Community development – the next step

Community development builds on and goes beyond social prescribing. It enables people and communities to work together to identify their own needs and actions, develop their confidence, skills and knowledge, to challenge unequal power relationships, to take collective action (working with the statutory sector) using their strengths and resources, and to promote social justice, equality and inclusion.

Where such community development has been encouraged it has been shown that statutory services become more responsive, community resilience is enhanced, health inequalities are addressed, and health behaviour is improved.

In Lewisham, public health, working with community development, improved activity levels, smoking and diet – and shifted people’s use of GP services towards primary and secondary prevention. Salford Dadz has transformed the lives of men and their children.

There is also good economic evidence that money is saved for the benefit of everyone. For every £1 invested a Clinical Commissioning Group would get about £4 back. Some studies even suggest a return of 15:1 implying that community-centred approaches such as community development can, through reductions in A&E attendance, planned and unplanned hospital admissions and outpatient attendances release savings of 7 % for Clinical Commissioning Groups. That is an average saving of around £21m per Clinical Commissioning Group. Why doesn’t the Treasury understand the economic implications of building thriving communities? The Healthy New Town approach, supported by Treasury, has shied away from recommending that communities take back more control. 

Community Development through trained community development workers helps support participatory democracy because it mobilises communities to collaborate with each other and with the statutory and voluntary sectors to make change. By this collective shared decision-making, communities can begin to take back control and improve their health.

Part of the infrastructure for Community Development has to be good local data. The Human Early Learning Partnership model in Canada ‘maps’ children’s lives from routine data by locality - inputs, outputs and outcomes across health, education, social care, youth justice and poverty. These data are used to inform advocacy for children’s needs, and to recommend changes to policies and funding. If we had similar ‘mapping’ databases here, it would be an excellent substrate for community development.
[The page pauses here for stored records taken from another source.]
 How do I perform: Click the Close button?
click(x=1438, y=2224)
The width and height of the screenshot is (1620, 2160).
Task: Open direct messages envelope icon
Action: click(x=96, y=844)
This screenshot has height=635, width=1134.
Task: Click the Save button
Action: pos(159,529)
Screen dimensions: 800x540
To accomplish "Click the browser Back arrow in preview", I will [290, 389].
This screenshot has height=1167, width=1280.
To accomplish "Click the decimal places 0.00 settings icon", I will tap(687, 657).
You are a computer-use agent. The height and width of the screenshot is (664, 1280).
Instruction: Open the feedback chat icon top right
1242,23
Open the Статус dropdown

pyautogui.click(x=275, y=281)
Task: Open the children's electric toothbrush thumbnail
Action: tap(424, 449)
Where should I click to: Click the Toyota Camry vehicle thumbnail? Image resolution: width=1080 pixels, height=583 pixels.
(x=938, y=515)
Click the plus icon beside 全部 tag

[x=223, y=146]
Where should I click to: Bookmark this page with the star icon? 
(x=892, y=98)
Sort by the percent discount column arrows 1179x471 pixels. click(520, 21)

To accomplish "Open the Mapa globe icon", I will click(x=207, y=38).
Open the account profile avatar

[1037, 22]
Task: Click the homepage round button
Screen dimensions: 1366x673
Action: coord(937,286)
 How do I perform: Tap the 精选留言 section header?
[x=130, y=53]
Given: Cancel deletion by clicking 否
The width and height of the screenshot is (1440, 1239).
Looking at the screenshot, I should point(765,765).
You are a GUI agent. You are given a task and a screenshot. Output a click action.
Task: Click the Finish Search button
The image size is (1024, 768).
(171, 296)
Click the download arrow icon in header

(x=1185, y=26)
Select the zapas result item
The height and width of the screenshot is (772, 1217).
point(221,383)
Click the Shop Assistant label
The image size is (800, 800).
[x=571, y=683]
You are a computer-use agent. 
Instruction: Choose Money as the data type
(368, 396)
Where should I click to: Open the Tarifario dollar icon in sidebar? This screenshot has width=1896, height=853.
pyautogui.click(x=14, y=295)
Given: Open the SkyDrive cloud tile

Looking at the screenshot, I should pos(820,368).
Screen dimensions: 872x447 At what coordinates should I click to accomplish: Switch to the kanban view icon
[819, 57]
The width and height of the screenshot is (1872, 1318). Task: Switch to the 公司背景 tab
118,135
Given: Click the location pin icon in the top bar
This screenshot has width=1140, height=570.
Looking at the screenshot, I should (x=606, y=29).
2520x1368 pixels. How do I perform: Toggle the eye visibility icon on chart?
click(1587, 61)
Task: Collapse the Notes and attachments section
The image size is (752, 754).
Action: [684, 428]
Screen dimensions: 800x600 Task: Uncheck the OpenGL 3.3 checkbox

The NHS has made significant strides over the years. Indeed, these ideas are written large over the NHS’s Five-Year Plan and will hopefully be written even larger in its Ten-Year Plan.

Do we have the political will?

Increasing inequalities in wealth are creating increasing inequalities in health. This will harm everyone in the long run but particularly those least well off. Our children, who can least protect themselves, will suffer most. That is because they will endure, in many cases, a lifetime of inequalities with all its threats to health.

Community development helps to mitigate such health inequalities by enabling communities to take back control. It is not a substitute for real economic change that demands political will to address. 

The NHS now needs to work with Local Authorities to deliver community development as ‘business as usual’ in out of hospital care. Extensive evidence suggests that this would result in significant improvement in health, happiness and reduced costs. ‘It takes a whole village to develop a thriving community’ should be the mantra, in other words, doing so should be everybody’s business.

This ‘paradigm shift’ now needs to become part of a new civic and economic settlement that challenges the causes and the results of inequality and moves towards a system that is not only more socially just but fair and compassionate for the most vulnerable. Effective leadership will be key.

The NHS Plan has started the conversation, but we need to be more ambitious still. We need a commitment to community-centred approaches to help tackle health inequalities with a better co-ordinated plan linking a broad range of agencies and departments nationally and locally if we are to make a serious impact on poverty and its antecedents in childhood.

As a nation, do we have the care and compassion and above all, the political will that is necessary to achieve this? We did in 1948, when we created the NHS. Let’s do it again.